Cet éloge serait hyperbolique sous la plume de toute autre personne qu’un écrivain britannique. Il n’a pas paru excessif au critique anglais qui venait de lire deux ouvrages consacrés à la gloire de l’Angleterre. Mahan a été amené, en effet, par la pente naturelle de son sujet, à s’occuper principalement de la marine britannique. Il a résumé en ces deux mots, Sea power, le secret des hauts faits historiques qui ont construit le plus grand empire colonial qui ait jamais existé. Il a exposé, mis en lumière, avec une force extraordinaire, cette vérité, que l’Océan, loin de séparer les diverses portions de cet Empire, est au contraire le lien le plus fort qui assure son unité. Il est assez curieux que ce soit un Américain, un étranger, qui ait appris aux Anglais sur quel fondement réel repose la grandeur de l’empire britannique. Ce qui est certain, c’est que les Anglais ont saisi avec avidité cet enseignement, et que le nom de Mahan est aujourd’hui aussi populaire, sinon plus, en Angleterre qu’aux États-Unis.

En 1894 arriva dans la Tamise le croiseur américain Chicago, portant le pavillon du contre-amiral Erben et commandé par le capitaine Mahan. Le Times salua celui-ci de l’appellation flatteuse : the greatest living writer of naval history. Un comité fut formé pour inviter l’amiral Erben et les officiers du Chicago à un banquet. C’était une politesse rendue à l’hospitalité cordiale qui, en 1893, avait été offerte à l’escadre anglaise, à New-York, à l’occasion de la revue navale colombienne. C’était aussi un compliment à l’adresse du grand écrivain qui avait raconté l’histoire épique des hauts faits de la marine anglaise.
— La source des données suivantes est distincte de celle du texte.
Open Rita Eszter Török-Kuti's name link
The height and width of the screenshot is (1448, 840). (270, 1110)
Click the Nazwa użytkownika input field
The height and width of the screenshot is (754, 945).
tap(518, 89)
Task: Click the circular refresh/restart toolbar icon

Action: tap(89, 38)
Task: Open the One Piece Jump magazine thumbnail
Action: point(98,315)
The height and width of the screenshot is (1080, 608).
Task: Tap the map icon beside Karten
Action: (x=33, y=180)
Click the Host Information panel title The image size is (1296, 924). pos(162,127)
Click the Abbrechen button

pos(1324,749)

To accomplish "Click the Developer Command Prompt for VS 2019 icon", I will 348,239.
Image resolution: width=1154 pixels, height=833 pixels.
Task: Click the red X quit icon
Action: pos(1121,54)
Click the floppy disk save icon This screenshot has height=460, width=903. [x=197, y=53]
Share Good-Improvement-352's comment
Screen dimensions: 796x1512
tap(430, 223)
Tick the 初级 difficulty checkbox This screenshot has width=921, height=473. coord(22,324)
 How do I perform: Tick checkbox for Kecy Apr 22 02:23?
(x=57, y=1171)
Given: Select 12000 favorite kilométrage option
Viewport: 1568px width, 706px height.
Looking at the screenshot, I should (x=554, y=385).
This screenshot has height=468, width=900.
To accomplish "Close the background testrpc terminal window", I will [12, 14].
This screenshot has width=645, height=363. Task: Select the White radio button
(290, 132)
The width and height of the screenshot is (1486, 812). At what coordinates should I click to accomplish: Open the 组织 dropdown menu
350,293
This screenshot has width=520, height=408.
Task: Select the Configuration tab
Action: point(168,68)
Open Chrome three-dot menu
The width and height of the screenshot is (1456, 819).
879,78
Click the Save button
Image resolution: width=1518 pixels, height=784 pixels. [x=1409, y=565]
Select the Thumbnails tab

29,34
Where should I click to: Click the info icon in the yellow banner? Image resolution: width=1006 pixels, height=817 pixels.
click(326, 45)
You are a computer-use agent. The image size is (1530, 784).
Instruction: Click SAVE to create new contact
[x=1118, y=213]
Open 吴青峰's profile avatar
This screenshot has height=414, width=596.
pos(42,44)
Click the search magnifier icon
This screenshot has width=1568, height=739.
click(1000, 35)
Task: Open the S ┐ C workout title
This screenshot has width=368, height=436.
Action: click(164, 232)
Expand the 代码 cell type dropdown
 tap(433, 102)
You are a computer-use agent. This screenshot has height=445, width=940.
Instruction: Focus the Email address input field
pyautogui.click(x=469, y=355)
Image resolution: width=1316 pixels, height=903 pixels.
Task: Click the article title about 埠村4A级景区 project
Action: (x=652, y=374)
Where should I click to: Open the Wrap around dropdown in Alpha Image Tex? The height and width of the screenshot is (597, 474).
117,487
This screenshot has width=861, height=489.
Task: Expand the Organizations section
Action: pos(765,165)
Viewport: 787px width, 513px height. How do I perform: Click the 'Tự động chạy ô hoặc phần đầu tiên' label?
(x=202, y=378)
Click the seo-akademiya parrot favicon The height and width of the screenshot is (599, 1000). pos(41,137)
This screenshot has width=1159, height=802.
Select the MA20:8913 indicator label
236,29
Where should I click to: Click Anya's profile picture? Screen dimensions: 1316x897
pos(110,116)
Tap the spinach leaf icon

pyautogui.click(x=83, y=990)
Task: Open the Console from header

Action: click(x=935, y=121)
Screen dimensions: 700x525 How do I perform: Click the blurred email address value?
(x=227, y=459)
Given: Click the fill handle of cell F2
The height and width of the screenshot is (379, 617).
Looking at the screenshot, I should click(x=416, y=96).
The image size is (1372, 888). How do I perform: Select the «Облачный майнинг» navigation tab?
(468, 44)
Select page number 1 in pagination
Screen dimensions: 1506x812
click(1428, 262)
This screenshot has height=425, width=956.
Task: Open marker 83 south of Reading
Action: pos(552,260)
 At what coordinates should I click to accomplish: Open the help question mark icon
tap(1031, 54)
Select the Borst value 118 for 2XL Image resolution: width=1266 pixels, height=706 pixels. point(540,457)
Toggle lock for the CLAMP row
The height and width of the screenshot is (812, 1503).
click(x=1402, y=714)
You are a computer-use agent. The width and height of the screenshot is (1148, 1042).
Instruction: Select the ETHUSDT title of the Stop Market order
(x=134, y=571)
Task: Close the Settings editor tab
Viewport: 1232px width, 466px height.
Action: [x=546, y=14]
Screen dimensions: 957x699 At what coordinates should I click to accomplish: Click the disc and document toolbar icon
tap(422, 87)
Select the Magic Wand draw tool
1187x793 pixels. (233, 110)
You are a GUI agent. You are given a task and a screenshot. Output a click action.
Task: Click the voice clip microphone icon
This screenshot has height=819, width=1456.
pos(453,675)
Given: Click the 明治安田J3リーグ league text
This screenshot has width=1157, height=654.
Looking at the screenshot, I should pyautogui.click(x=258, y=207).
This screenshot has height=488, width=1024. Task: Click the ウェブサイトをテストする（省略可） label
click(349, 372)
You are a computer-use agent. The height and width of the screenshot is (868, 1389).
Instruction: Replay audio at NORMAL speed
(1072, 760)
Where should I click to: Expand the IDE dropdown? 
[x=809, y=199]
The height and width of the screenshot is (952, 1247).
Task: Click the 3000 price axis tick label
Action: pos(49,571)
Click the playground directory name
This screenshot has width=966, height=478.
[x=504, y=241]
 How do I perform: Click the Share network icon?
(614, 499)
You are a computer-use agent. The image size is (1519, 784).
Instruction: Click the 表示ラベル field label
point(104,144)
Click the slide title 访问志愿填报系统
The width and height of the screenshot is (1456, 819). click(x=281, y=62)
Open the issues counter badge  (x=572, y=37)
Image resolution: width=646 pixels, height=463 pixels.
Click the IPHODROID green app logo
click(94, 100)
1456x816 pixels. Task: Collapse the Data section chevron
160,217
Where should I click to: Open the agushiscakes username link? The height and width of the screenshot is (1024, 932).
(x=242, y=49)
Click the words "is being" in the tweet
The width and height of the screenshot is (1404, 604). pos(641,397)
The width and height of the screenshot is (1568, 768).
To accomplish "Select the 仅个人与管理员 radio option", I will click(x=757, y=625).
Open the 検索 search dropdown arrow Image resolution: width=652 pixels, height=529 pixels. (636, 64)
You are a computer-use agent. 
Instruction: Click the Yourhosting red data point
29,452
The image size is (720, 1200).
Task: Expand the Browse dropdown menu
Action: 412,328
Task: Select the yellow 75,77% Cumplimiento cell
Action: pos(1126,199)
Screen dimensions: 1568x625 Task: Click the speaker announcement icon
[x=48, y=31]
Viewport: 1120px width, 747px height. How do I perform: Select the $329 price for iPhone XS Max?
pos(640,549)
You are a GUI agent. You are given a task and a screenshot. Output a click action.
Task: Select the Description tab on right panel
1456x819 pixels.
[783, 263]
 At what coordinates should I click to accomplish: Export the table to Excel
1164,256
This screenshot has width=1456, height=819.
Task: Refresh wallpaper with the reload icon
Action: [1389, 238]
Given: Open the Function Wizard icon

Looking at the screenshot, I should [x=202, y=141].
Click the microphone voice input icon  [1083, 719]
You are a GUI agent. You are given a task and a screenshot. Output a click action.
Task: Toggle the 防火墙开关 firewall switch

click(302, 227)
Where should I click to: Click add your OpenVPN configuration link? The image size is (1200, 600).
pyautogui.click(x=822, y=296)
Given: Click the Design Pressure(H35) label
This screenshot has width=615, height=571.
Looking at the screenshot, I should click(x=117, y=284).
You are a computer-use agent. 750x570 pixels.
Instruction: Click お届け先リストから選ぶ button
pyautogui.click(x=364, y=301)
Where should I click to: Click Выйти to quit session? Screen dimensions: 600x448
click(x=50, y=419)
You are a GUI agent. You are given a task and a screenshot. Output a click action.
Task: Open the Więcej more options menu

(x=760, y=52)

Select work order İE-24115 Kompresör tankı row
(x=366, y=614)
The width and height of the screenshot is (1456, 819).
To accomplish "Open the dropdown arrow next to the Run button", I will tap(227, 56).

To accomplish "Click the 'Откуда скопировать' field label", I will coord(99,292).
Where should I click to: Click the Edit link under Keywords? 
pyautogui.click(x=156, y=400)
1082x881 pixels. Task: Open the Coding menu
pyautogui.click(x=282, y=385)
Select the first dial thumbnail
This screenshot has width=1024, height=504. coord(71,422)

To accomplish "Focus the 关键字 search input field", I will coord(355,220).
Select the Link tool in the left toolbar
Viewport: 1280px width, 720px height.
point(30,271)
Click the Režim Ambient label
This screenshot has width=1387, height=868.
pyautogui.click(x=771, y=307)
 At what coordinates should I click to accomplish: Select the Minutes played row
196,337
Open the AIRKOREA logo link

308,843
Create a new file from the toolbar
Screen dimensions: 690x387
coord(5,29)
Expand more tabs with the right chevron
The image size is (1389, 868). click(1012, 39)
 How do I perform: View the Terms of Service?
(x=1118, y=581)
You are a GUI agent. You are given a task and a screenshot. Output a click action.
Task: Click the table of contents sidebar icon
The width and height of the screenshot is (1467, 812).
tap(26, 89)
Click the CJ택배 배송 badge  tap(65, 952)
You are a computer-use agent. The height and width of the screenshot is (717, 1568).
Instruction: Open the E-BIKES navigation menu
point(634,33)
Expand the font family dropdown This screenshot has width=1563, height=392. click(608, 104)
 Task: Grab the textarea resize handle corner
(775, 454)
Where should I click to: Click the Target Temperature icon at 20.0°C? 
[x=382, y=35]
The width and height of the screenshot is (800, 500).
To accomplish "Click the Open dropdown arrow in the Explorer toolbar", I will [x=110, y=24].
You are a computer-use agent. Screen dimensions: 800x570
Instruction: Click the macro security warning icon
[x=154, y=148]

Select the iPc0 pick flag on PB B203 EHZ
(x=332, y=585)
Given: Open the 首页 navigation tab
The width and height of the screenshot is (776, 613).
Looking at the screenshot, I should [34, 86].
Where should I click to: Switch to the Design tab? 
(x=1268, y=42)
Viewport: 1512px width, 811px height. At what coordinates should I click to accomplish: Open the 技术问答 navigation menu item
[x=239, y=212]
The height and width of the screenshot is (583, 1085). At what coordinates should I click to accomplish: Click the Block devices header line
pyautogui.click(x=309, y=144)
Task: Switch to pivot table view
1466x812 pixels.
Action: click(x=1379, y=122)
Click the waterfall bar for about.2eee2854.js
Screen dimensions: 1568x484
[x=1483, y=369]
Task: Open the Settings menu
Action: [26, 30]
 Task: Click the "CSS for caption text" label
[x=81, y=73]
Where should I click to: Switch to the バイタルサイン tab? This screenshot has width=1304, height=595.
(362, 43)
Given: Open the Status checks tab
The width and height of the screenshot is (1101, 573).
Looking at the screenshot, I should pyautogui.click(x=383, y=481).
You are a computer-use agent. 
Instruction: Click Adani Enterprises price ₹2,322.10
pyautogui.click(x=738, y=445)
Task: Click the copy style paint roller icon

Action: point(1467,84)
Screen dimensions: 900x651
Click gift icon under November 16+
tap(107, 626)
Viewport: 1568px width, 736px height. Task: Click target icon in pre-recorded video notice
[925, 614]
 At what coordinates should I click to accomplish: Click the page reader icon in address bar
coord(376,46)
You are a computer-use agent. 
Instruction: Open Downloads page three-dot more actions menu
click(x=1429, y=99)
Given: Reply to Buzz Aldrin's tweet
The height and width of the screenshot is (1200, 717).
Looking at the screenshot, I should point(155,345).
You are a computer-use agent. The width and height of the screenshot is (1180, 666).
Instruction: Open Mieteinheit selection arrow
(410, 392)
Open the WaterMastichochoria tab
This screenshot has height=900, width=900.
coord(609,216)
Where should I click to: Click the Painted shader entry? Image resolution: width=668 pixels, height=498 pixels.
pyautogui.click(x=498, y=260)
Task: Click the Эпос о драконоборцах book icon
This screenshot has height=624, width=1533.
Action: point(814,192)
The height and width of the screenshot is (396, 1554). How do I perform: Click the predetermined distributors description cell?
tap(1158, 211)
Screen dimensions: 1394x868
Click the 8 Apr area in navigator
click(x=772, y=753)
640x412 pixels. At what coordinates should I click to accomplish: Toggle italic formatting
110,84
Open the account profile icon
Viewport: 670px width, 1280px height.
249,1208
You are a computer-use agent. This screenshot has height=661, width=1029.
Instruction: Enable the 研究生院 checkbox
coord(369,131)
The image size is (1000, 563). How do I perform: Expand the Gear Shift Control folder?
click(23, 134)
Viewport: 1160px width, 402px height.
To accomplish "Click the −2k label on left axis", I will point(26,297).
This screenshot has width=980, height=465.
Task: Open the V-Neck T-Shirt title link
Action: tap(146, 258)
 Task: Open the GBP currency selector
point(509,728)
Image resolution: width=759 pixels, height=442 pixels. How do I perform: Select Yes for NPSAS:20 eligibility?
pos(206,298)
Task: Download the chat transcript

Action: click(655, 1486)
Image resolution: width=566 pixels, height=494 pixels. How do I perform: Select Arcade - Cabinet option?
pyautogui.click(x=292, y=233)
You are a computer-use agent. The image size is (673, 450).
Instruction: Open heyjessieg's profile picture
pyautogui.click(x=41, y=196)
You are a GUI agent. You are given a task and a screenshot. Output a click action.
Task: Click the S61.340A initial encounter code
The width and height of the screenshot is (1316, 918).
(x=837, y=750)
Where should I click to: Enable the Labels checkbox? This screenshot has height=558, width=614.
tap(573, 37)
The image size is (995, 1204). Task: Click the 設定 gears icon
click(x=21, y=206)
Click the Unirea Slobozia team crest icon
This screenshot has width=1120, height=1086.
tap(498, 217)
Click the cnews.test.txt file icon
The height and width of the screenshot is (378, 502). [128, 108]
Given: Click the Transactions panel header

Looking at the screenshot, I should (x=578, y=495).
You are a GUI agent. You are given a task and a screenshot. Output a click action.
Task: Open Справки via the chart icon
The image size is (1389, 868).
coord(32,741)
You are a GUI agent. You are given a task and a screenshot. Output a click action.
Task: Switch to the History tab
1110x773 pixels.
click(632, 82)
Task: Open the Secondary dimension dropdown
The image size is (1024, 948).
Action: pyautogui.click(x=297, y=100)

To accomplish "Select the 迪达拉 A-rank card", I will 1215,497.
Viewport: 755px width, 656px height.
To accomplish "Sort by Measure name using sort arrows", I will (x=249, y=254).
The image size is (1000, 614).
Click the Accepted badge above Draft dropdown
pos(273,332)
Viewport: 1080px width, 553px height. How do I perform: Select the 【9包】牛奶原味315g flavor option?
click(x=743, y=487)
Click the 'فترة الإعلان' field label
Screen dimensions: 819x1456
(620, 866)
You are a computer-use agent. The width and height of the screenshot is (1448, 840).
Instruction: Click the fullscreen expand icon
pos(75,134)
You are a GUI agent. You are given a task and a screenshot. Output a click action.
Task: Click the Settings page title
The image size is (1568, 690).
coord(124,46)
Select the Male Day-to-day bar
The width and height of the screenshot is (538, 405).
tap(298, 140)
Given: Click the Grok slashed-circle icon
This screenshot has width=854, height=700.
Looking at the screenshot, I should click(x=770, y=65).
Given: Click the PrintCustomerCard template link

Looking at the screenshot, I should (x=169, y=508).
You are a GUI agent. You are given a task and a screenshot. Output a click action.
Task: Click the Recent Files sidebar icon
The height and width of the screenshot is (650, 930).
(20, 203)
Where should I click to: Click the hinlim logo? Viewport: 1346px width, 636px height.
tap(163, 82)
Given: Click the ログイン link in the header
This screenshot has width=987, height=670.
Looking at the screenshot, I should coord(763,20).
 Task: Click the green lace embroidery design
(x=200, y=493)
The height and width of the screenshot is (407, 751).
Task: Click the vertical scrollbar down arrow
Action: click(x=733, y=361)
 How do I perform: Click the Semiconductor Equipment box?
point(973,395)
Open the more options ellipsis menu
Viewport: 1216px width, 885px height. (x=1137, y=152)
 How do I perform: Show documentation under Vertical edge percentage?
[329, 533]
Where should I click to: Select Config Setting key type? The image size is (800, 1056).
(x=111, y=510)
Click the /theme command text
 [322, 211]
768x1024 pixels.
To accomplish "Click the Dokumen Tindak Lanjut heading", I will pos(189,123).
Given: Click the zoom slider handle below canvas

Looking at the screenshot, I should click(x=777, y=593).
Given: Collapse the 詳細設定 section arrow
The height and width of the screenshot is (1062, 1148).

Mahan n’avait cependant pas eu pour objet unique d’inspirer aux Anglais une appréciation plus sûre et plus profonde des sources réelles de l’influence et de la puissance de leur pays dans le monde. Il avait voulu plus encore éveiller chez ses compatriotes le sentiment de la part qui devait leur revenir dans l’héritage de la puissance maritime, et nous avons montré plus haut comment il était lui-même en quelque sorte le produit d’une poussée de l’opinion publique vers la création d’une marine de guerre des États-Unis.